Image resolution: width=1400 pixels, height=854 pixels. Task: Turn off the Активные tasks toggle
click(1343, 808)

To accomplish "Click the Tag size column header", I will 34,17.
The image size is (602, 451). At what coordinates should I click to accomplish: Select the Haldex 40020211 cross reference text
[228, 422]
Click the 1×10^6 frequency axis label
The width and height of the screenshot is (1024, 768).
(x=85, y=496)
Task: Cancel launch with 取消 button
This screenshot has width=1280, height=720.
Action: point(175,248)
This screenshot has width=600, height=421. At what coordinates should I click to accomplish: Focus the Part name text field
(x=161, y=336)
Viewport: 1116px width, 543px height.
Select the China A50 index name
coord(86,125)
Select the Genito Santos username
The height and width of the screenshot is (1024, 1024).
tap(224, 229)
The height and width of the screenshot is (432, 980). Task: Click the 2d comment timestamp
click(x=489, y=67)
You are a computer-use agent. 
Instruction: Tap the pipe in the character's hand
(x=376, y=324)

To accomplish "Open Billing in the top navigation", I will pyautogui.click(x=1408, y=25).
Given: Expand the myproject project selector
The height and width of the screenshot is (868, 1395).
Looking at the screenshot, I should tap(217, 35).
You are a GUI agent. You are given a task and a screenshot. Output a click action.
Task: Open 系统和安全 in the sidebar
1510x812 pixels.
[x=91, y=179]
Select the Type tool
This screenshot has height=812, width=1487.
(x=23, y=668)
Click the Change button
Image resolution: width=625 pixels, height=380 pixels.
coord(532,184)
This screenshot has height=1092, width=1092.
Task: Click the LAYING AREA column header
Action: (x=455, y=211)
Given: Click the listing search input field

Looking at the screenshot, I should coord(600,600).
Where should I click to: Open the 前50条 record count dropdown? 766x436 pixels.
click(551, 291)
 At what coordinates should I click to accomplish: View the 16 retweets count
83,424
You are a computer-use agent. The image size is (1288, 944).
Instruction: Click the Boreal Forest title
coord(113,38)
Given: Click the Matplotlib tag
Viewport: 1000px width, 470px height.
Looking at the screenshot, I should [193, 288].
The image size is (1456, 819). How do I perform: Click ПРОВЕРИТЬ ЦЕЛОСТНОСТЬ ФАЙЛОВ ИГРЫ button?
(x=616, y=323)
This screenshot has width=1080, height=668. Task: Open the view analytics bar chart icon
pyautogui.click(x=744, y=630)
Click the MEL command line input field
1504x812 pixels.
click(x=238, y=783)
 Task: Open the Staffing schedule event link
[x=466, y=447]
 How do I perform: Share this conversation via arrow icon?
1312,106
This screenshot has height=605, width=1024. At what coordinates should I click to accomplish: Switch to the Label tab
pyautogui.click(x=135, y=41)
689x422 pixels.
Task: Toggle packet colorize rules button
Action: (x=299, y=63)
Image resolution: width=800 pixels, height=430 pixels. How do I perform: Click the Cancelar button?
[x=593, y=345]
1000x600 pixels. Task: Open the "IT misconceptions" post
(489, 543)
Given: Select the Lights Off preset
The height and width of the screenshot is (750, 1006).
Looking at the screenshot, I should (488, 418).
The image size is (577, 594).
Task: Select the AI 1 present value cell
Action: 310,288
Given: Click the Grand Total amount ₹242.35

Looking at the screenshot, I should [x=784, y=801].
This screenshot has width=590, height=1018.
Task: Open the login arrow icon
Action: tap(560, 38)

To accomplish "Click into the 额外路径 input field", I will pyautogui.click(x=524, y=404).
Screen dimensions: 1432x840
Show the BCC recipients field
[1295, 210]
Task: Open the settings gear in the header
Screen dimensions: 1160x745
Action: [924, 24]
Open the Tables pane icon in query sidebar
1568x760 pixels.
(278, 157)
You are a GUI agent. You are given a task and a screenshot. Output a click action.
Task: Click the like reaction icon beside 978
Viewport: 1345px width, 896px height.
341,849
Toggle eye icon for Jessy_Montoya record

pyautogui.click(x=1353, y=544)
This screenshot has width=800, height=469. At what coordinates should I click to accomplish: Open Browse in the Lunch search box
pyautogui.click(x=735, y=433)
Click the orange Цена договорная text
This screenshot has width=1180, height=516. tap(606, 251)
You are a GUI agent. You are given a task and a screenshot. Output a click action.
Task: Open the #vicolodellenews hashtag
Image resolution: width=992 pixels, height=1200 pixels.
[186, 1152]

WHAT YOU NEED TO DO:
Recast the part of the listing between the line holding "Given: Click the Matplotlib tag" and the line holding "(x=616, y=323)", inclusive, as a two-column CSV with the headers instruction and answer. Each row should hold one request and its answer, each in a single quoted field with any line breaks turned into spaces.

TASK OUTPUT:
instruction,answer
"Given: Click the Matplotlib tag Viewport: 1000px width, 470px height.","Looking at the screenshot, I should [193, 288]."
"The image size is (1456, 819). How do I perform: Click ПРОВЕРИТЬ ЦЕЛОСТНОСТЬ ФАЙЛОВ ИГРЫ button?","(x=616, y=323)"